Hasta el Gobierno tuvo que reconocer la validez del tema. La oposición siempre fue más vehemente en sus planteamientos. La necesidad de una "mano dura" y un orden regido por la implacabilidad de los carabineros, la policía militarizada, se convirtió en la propuesta medular del abanderado republicano. El giro represivo tiene también un componente antiinmigrante, en especial venezolano. La nacionalidad ha quedado asociada a la banda trasnacional Tren de Aragua. El sustrato xenófobo de los votos hacia Kast no ha pasado inadvertido. La petición de orden apunta también contra la comunidad originaria mapuche, los colectivos feministas y los estudiantes.

"La elección del 14 de diciembre, no es cualquier elección. Será la elección más importante de nuestra generación", dijo Kast el domingo por la noche. En octubre de 1988 fue uno de los rostros publicitarios del 'sí' a Pinochet. "Hemos tenido un punto de inflexión que va a marcar la diferencia en la historia de Chile", se permitió decir 37 años después.

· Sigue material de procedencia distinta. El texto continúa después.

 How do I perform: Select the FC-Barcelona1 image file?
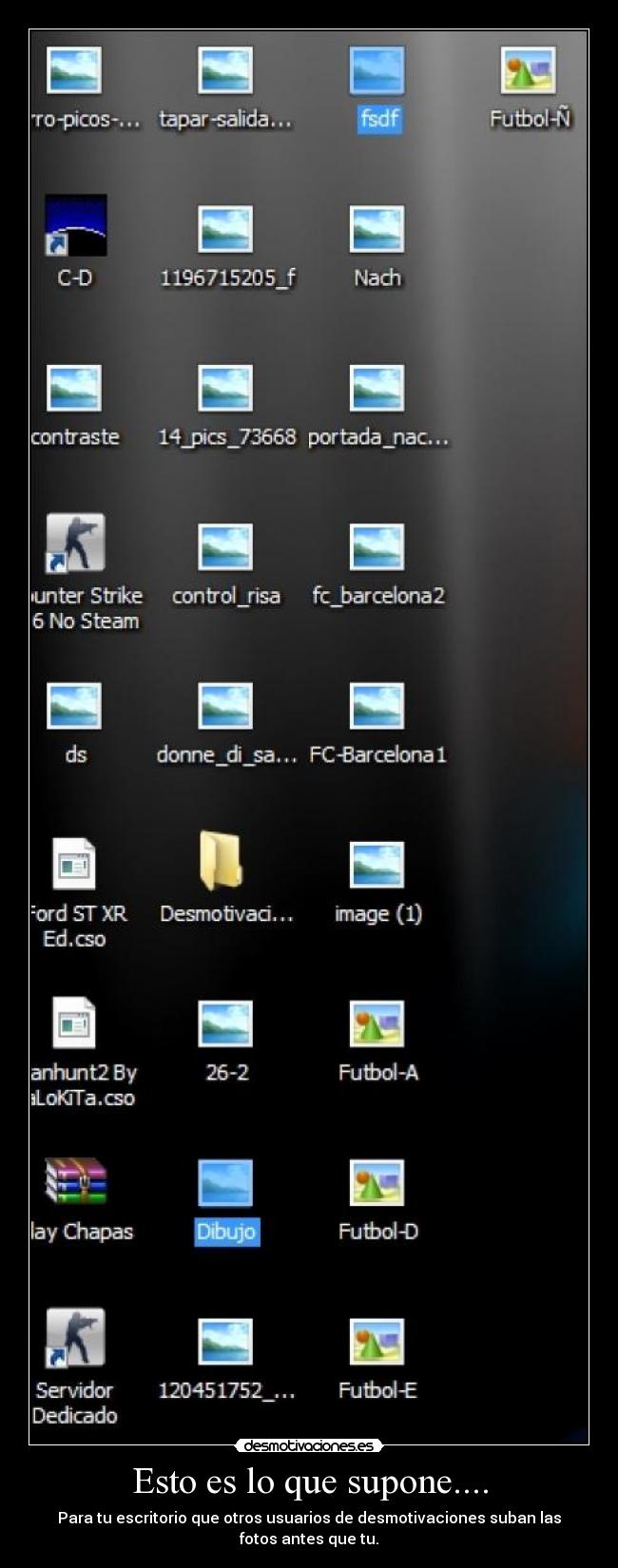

Sin que necesariamente se comparta el entusiasmo del candidato republicano, flota en el aire chileno la sensación de que se han cerrado dos etapas de la política desde que en 1990 el país recuperó su senda institucional. De un lado, las fuerzas que gravitaron en cada contienda, socialdemócratas, democristianos, la derecha tradicional, se han convertido en actores de reparto.

Este declive coincide con otro período de clausura que se había inaugurado con el estallido social de hace seis años. "Lo que la revuelta de 2019 destituyó, la nueva derecha lo capitalizó. Las izquierdas terminaron por expulsar a la multitud que había llegado a la instancia de redactar una nueva Carta Fundamental", señaló el filósofo Rodrigo Karmy. Esa energía se agotó tras la derrota de aquella Constitución. Desde las páginas del diario 'La Tercera', Gonzalo Cordero celebró el fin de ciclo. Los chilenos, al votar mayoritariamente por las derechas, dieron "una señal clara de haber salido del delirio que los hizo pensar que era posible una transformación radical, manteniendo las ventajas de la modernización capitalista, sin pagar sus costes".

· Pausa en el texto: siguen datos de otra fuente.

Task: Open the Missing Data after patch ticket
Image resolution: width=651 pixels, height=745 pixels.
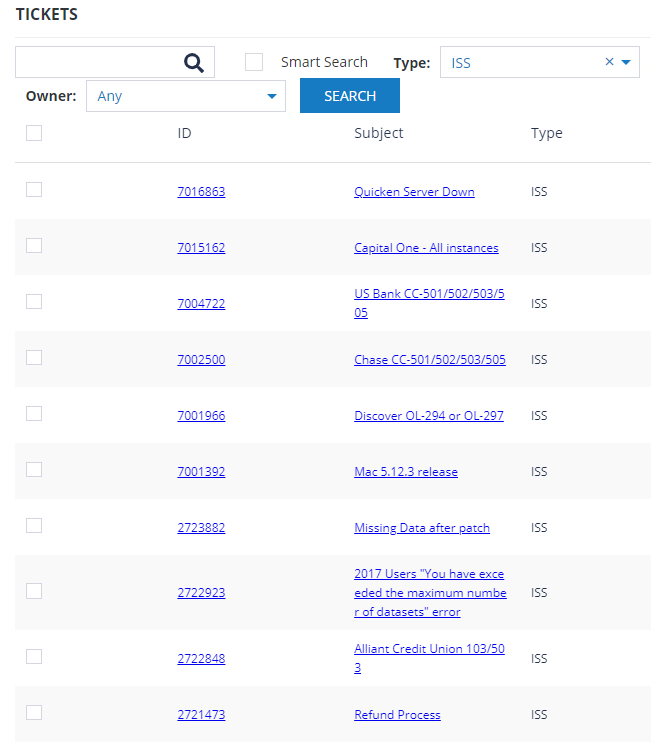Action: tap(421, 528)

Si bien Kast es un producto genuino de la política chilena, las oportunidades ciertas de ser esta vez presidente no están disociados de un contexto regional y global. Por un lado, la presencia, cordillera de los Andes de por medio, de una experiencia ultraderechista como la de Javier Milei que los homólogos chilenos miran con simpatía. Por el otro, la presidencia de Donald Trump y su voluntad de reordenar lo que los norteamericanos han llamado con desdén su "patrio trasero". Kast tiene además muy buenas relaciones con el bolsonarismo y Santiago Abascal. Es suscriptor de la Carta de Madrid que tiene a Vox como una de las principales firmas. Álvaro Ramis señaló en un artículo publicado en 'Le Monde Diplomatique' que "el laboratorio internacional es aleccionador" y "haber creído que Chile es inmune a este virus es una ilusión suicida".

La derecha radical chilena comparte con sus pares globales "un mismo ADN ideológico" de hostilidad visceral hacia lo público, desprecio por los derechos sociales y una fe dogmática en el mercado como único mecanismo de asignación. Esta corriente encuentra por la combinación de las condiciones internas y externas el espacio para proponer un rescate simbólico y práctico de Pinochet. El general retirado Cristián Vial, conocido por su desafío a Boric durante una parada militar, se ha ganado una banca en el Senado por el partido de Kast en la región del Maule, en el centro del país. Había sido jefe de la guarnición del Ejército en Santiago. Nunca antes en estos años un militar había manifestado con tanta transparencia sus simpatías políticas.